** start EXTRACTED DATA **

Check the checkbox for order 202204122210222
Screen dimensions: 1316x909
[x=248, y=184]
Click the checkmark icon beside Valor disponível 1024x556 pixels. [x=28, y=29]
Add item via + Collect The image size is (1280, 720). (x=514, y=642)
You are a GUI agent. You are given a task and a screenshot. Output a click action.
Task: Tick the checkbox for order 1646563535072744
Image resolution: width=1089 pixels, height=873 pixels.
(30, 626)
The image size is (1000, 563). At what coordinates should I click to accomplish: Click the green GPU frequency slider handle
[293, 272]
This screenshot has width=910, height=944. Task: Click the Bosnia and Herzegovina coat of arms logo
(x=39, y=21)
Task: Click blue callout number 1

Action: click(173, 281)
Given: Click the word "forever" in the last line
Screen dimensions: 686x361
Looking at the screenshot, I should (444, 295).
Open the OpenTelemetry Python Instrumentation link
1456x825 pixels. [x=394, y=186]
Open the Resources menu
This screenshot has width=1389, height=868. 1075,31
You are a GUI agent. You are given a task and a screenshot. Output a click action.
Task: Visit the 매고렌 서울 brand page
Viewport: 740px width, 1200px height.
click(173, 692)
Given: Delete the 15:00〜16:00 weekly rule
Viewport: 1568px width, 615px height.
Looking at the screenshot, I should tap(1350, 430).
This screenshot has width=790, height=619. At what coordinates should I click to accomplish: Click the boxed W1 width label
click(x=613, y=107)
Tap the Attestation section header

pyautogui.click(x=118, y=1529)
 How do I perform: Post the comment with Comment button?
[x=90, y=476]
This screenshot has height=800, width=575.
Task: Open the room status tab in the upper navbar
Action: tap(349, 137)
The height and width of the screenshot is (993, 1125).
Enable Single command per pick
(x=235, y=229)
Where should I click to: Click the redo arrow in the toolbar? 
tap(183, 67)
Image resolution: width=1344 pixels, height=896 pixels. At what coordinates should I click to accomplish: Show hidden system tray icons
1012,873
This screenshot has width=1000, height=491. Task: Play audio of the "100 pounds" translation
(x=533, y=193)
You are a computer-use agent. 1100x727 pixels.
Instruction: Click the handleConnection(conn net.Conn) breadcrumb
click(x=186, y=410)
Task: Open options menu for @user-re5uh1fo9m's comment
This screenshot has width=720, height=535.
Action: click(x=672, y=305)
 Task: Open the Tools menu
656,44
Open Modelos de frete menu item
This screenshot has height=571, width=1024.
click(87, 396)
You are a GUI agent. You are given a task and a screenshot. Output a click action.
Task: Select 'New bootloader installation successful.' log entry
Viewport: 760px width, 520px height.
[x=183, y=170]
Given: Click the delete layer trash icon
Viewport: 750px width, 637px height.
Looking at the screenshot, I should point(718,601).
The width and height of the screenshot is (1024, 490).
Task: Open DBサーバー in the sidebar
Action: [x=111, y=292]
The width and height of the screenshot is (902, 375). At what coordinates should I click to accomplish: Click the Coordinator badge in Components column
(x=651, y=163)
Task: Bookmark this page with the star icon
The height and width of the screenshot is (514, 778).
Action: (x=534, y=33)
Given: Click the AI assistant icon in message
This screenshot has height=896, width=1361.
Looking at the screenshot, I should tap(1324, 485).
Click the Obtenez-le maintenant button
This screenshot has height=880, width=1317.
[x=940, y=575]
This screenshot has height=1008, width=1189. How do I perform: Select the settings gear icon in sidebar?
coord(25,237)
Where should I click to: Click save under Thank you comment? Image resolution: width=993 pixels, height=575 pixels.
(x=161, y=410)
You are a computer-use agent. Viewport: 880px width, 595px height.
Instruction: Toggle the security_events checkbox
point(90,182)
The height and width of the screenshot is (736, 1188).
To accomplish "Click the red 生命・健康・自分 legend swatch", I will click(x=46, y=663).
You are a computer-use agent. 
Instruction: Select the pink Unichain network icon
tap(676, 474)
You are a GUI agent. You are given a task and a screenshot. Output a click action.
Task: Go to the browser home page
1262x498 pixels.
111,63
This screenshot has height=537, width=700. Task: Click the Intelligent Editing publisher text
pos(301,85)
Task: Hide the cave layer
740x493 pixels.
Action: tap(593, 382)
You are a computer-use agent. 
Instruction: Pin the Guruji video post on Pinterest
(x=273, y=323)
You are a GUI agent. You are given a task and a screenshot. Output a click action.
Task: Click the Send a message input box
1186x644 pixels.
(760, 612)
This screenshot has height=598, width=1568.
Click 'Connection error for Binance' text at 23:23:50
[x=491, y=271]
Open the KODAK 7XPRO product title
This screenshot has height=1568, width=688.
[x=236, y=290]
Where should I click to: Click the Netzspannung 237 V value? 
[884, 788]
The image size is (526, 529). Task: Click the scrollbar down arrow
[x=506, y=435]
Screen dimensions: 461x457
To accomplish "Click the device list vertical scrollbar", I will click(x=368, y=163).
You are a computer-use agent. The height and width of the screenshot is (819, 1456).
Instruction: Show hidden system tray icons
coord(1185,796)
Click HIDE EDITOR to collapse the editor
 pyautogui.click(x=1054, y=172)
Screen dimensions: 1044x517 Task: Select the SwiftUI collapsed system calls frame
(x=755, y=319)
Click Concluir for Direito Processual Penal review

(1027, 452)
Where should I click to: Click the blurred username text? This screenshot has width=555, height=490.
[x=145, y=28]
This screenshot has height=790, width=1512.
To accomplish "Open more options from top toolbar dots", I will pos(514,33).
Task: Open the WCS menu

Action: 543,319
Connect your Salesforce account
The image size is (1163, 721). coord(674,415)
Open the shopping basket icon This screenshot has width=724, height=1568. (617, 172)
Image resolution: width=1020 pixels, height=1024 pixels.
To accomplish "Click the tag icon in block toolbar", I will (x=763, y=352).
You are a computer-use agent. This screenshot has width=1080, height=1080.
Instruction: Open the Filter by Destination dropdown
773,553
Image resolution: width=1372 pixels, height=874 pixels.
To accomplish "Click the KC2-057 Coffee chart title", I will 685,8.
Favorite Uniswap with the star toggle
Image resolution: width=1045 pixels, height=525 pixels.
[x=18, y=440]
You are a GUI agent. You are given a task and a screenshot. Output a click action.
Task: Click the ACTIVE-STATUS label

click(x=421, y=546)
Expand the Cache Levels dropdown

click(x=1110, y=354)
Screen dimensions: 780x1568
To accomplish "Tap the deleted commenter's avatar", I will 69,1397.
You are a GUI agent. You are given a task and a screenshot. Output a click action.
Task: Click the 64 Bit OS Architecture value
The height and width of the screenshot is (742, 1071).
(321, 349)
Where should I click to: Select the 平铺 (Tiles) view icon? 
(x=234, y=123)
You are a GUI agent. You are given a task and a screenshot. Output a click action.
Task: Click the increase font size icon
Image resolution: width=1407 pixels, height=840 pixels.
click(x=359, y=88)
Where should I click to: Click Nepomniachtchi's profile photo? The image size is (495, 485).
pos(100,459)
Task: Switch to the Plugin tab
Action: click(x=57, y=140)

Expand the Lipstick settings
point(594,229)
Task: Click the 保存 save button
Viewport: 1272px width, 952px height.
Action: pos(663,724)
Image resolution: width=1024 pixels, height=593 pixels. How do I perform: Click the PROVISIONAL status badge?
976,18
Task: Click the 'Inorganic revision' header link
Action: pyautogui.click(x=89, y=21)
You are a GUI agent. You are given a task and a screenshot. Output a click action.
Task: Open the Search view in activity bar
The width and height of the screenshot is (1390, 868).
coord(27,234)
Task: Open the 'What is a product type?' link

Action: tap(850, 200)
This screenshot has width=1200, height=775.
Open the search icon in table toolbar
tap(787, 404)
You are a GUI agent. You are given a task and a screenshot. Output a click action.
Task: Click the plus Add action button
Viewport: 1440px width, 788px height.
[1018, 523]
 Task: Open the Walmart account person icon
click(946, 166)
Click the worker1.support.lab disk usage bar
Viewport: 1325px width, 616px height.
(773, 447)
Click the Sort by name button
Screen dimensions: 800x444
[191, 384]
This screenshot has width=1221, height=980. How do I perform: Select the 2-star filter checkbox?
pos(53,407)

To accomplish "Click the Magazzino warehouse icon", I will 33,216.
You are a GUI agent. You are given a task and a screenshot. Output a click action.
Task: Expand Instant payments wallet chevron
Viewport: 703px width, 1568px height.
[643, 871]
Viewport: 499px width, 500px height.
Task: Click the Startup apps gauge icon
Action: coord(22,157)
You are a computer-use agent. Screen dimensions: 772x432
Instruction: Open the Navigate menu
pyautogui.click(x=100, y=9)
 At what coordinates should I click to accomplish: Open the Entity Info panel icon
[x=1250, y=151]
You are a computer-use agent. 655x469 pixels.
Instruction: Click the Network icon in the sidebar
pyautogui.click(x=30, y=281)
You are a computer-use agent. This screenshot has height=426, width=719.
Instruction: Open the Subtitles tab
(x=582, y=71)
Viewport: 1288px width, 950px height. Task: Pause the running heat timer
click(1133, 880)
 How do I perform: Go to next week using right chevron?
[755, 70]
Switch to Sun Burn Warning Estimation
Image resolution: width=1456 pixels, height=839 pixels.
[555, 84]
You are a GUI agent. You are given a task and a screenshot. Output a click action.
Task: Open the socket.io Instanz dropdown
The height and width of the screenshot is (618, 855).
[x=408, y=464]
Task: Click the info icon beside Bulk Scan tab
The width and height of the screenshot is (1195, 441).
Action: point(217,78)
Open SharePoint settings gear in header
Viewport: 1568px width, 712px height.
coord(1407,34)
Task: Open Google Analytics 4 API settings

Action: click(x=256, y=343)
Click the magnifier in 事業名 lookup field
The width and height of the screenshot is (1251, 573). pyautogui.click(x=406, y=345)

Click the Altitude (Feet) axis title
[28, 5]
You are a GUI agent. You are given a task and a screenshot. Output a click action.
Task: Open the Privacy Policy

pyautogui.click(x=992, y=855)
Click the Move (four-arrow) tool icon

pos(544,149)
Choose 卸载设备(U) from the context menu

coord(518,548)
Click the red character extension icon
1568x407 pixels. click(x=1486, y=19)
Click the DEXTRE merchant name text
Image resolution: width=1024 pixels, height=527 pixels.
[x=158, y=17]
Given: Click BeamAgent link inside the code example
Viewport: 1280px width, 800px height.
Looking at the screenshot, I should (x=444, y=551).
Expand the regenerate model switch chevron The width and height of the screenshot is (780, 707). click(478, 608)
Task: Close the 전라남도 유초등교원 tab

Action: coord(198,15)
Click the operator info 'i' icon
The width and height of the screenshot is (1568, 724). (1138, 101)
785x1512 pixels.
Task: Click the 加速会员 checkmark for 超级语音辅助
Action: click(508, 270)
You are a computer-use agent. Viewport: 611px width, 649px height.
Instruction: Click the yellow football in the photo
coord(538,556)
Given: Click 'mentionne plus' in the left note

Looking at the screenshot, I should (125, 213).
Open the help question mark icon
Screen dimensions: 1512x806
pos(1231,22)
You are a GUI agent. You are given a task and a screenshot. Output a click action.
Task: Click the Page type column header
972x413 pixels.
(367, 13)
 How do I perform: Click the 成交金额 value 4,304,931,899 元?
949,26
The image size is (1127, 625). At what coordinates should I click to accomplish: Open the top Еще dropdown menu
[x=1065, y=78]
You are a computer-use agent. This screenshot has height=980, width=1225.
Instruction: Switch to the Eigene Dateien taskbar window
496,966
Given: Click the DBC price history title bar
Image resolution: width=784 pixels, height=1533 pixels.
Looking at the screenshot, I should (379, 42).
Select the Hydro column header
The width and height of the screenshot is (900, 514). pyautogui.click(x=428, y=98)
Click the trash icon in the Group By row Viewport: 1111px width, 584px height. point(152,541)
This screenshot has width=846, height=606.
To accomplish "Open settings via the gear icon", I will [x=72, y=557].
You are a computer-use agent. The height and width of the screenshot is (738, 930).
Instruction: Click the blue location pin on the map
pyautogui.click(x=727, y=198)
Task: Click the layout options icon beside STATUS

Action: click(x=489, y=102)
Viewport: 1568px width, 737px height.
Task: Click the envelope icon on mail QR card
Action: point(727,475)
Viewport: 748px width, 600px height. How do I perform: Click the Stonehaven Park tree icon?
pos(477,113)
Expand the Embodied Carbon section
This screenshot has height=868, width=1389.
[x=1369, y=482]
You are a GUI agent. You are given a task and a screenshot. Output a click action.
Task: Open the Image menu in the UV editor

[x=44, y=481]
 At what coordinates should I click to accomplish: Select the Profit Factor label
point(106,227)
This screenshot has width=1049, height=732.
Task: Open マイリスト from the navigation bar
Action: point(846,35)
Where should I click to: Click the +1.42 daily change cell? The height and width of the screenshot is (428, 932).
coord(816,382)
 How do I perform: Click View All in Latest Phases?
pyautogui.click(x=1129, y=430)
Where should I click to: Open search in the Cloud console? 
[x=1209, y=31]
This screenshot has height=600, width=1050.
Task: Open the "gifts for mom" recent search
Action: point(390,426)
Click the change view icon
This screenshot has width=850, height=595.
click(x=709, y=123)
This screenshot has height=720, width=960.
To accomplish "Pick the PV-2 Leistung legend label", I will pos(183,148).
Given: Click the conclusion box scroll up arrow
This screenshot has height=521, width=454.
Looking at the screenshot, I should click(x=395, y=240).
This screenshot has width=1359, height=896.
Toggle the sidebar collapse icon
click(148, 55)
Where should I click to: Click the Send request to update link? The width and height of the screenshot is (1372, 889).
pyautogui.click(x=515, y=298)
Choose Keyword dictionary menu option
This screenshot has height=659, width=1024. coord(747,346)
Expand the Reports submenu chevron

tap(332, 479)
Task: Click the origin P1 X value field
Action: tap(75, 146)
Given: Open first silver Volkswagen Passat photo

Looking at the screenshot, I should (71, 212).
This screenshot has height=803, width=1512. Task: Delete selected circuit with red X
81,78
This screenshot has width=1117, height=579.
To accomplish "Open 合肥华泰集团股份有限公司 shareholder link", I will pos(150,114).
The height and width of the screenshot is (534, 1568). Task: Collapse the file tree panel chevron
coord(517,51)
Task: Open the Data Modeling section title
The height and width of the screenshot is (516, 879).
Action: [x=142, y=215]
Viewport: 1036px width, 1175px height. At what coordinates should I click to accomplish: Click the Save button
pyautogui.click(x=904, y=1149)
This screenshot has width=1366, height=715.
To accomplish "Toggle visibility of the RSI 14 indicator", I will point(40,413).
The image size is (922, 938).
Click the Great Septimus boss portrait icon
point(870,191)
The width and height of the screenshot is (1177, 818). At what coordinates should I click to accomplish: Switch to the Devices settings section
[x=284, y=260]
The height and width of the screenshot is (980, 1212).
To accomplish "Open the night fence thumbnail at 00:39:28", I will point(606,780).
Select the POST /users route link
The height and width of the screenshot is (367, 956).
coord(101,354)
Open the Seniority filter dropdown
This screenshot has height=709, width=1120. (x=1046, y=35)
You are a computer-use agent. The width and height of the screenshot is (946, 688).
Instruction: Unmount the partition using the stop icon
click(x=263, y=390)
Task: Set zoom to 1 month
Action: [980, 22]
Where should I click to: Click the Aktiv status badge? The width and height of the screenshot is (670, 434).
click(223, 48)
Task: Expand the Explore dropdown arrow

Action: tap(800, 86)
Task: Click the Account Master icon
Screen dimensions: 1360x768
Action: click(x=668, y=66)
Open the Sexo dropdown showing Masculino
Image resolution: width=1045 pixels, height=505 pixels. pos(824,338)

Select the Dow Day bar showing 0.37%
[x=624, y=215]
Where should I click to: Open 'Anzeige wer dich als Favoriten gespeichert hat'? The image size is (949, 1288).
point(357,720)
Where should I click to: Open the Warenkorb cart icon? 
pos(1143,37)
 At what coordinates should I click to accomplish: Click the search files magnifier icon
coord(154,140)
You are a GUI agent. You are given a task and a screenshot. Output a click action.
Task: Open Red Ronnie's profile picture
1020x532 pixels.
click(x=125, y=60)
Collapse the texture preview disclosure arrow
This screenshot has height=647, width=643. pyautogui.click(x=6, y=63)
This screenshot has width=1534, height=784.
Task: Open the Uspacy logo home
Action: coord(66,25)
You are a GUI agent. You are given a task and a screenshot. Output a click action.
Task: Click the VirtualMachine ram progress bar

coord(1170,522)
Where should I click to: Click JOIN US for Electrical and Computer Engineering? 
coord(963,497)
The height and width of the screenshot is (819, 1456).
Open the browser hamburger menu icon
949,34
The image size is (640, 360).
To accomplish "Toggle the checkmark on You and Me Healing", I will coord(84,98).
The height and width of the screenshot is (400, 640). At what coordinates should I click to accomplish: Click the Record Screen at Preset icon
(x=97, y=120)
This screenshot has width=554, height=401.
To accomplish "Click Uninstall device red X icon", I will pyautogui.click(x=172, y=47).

** end EXTRACTED DATA **

▸ **YOUR INSTRUCTIONS**
Rewrite the material from the line containing "Screen dimensions: 1044x517" through the line containing "click(x=359, y=88)", inclusive, replacing "Image resolution" with "Screen resolution" and changing nothing else.

▸ **RESULT**
Screen dimensions: 1044x517 Task: Select the SwiftUI collapsed system calls frame
(x=755, y=319)
Click Concluir for Direito Processual Penal review

(1027, 452)
Where should I click to: Click the blurred username text? This screenshot has width=555, height=490.
[x=145, y=28]
This screenshot has height=790, width=1512.
To accomplish "Open more options from top toolbar dots", I will pos(514,33).
Task: Open the WCS menu

Action: 543,319
Connect your Salesforce account
The image size is (1163, 721). coord(674,415)
Open the shopping basket icon This screenshot has width=724, height=1568. (617, 172)
Screen resolution: width=1020 pixels, height=1024 pixels.
To accomplish "Click the tag icon in block toolbar", I will (x=763, y=352).
You are a computer-use agent. This screenshot has width=1080, height=1080.
Instruction: Open the Filter by Destination dropdown
773,553
Screen resolution: width=1372 pixels, height=874 pixels.
To accomplish "Click the KC2-057 Coffee chart title", I will 685,8.
Favorite Uniswap with the star toggle
Screen resolution: width=1045 pixels, height=525 pixels.
[x=18, y=440]
You are a GUI agent. You are given a task and a screenshot. Output a click action.
Task: Click the ACTIVE-STATUS label

click(x=421, y=546)
Expand the Cache Levels dropdown

click(x=1110, y=354)
Screen dimensions: 780x1568
To accomplish "Tap the deleted commenter's avatar", I will 69,1397.
You are a GUI agent. You are given a task and a screenshot. Output a click action.
Task: Click the 64 Bit OS Architecture value
The height and width of the screenshot is (742, 1071).
(321, 349)
Where should I click to: Select the 平铺 (Tiles) view icon? 
(x=234, y=123)
You are a GUI agent. You are given a task and a screenshot. Output a click action.
Task: Click the increase font size icon
Screen resolution: width=1407 pixels, height=840 pixels.
click(x=359, y=88)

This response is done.